In the legal context, CBR-based systems have found vast opportunities to develop their application methodologies and with satisfactory results [29]. The SCALIR is an example of a hybrid symbolic/sub-symbolic system that uses legal network knowledge to perform retrieval through spreading activation to perform the task [30], considering legal decisions as complex networks [21]. Indeed, the law may thus be thought of as a giant network containing information embedded in cases (nodes) and relationship information called citations (arcs) going from node to node. Measures such as betweenness, closeness, and Markov Centrality can help find the causes at the core of a judicial system. Likewise, measures such as clustering enable understanding the degree of interdependence of cases that comprise a jurisprudence database.

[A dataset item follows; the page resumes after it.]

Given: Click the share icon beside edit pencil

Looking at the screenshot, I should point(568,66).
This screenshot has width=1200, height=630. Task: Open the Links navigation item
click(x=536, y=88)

Meanwhile, as pointed out by Carneiro and Gomes [4, 10, 12], both RBR and CBR approaches to negotiation face criticism. Thus the main drawbacks can be briefly enumerated as follows [ibid]:

  • Laws constantly change, thus implying updates to the rules that establish how solutions are generated in RBR. This may result in inconsistencies and/or redundancy. Moreover, this might be quite a complex task (depending on the complexity of the legal domain) that must be performed manually, despite the use of some supporting tool;

  • The quality of an RBR tool is directly dependent on the quality of the work of the humans, translating the legal norms into rules. The quality of information of the rules may be hard to determine;

  • RBR are static and will not shape changes in the legal domain unless these are coded manually by a human expert;

  • The quality of a CBR tool is directly dependent on the quality and amount of past cases known;

  • The fact that legal norms change frequently also has a negative impact on CBR approaches, rendering past cases potentially useless under the light of the new norms;

  • Both CBR and RBR approaches are domain-dependent. This implies that rules are defined independently for each legal domain and that cases from a specific field can hardly be reused.

3.3 An Overview of the Related Background and Prior Research

According to the most recent literature, AI solutions in legal services can be grouped into document analysis, legal research, and practice automation. While the first two categories correspond to tools that support lawyers in their work, practice automation refers to the automation of a lawyer’s work. Practice automation via AI tools might bring considerable gains in productivity and a significant change in the legal profession, with the automation of discovery (e-discovery) and the redaction of court briefs. However, datasets are essential for AI systems, both as training material for developing AI algorithms and as input material for its actual use. The data (or its lack) might constitute a barrier to entry for small law firms or solo practitioners who want to create their own AI systems. Data has been considered a bottleneck: In its decision v. Google (Shopping), the European Commission stated that the search data held by Google constituted a barrier to entry for other prospective market players. In the legal context, it has been described that most law firms are “document rich and data-poor”, and public data such as judicial decisions and opinions are either not available or so varied in the format as to be challenging to use effectively.

4 Conclusion

The field of taxation and tax law is complex by nature, typically consisting of large volumes of highly technical textual information and categorized by codes (VAT, IRS, ...) and laws. The development and deployment of techniques and approaches using AI and Law can help this field of knowledge to assist the legal professionals in interpreting this type of information, providing added value in a collaborative context that enriches the information and the professionals who use it. Bearing this in mind, this work intended to characterize the existing technological infrastructure and present the most relevant literature and understanding gathered related to these topics.